++++ TEKST ŹRÓDŁOWY

6 prawd o zachowaniu w publicznych toaletach.
Temat mało apetyczny może, ale dość na czasie. Toaletowy savoir-vivre, czyli w skrócie sztuka (prze)życia w publicznych toaletach.
Zaczynamy wakacje, podróże i wyprawy na łono przyrody. To niezmienny od lat, coroczny sezon użyźniania lasów, łąk i okolic przydrożnych, zaludnionych stacji typu MOP. Z równą finezją urozmaicamy sobie „ustronne miejsca” w restauracjach, klubach, centrach handlowych i miejskich toaletach. Chodzi i o szeroko pojęte kwestie higieniczno-estetyczne, i o kulturę osobistą w najprostszym wydaniu. Oj, mamy kilka lekcji do odrobienia w zakresie toaletowego savoir-vivre’u!

++++++++

ZADANIA I ĆWICZENIA:
- 1) Jak tekst o toaletowym savoir-vivre w skrócie określa to pojęcie?
- 2) Kontynuuj tekst o toaletowym savoir-vivre, zaczynając zaraz po jego ostatnim zdaniu.

++++ WYMIENIONE POZYCJE

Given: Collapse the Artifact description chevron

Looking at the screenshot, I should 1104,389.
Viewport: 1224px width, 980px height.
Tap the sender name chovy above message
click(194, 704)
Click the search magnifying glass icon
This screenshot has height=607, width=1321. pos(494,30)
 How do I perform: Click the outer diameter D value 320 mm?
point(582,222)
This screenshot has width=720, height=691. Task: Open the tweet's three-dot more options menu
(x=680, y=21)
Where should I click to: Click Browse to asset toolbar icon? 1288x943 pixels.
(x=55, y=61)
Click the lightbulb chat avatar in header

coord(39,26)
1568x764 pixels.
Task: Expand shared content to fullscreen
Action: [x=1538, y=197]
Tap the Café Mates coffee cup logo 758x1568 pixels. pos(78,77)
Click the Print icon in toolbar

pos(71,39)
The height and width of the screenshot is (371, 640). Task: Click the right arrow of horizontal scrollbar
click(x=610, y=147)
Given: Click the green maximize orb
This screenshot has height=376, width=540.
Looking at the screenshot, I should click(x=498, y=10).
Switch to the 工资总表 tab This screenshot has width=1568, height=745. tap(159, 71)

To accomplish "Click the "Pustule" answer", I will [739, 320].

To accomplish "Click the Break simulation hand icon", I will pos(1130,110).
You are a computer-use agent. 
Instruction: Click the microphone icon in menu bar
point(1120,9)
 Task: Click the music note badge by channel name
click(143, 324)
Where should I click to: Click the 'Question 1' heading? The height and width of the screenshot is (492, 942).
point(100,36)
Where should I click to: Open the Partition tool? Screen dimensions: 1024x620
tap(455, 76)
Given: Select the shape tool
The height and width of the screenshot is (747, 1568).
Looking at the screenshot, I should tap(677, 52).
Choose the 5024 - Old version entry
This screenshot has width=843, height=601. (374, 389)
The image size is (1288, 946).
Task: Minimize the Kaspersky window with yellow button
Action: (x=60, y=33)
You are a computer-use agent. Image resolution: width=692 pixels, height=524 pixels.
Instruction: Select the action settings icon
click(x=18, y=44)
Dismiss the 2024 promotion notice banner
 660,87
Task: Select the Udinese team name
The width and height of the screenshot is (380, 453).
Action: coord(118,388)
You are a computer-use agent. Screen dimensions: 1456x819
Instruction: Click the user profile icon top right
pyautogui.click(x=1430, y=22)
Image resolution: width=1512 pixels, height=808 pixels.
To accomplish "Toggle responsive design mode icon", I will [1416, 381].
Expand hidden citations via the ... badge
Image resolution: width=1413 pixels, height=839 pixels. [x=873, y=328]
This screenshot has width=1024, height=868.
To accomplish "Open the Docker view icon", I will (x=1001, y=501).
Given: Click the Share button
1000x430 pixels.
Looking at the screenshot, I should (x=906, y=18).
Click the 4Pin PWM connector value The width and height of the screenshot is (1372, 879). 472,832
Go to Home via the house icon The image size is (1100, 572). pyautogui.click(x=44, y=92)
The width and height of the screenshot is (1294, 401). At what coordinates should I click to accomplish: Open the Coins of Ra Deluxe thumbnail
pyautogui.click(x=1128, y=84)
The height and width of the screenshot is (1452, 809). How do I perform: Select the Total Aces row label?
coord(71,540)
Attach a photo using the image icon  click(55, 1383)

++++++++

WYNIKI ĆWICZENIA:
- 1) Jako sztukę (prze)życia w publicznych toaletach.

- 2)
- Warto niczego nie dotykać, owszem. Ale nie kosztem utraty kontroli nad własnymi strumieniami! Lepiej już złap tę klamkę czy oprzyj się o ścianę, jeżeli toaleta nie umożliwia skutecznego ustawienia w pozycji skoczka narciarskiego. Lepiej tak, niż ryzykować zabrudzeniem wszystkiego, włącznie z własnym ciałem i ubraniem. Potem oczywiście myjemy ręce, nawet jeżeli woda jest tylko zimna i nie ma mydła.
- Jeżeli już zdarzy się nam wypadek (a zdarza się nie tylko tym z nas, którzy sięgają brodą ledwo ponad stół) – sprzątnijmy po sobie. Nieważne, że już wcześniej było brudno, a deska mokra.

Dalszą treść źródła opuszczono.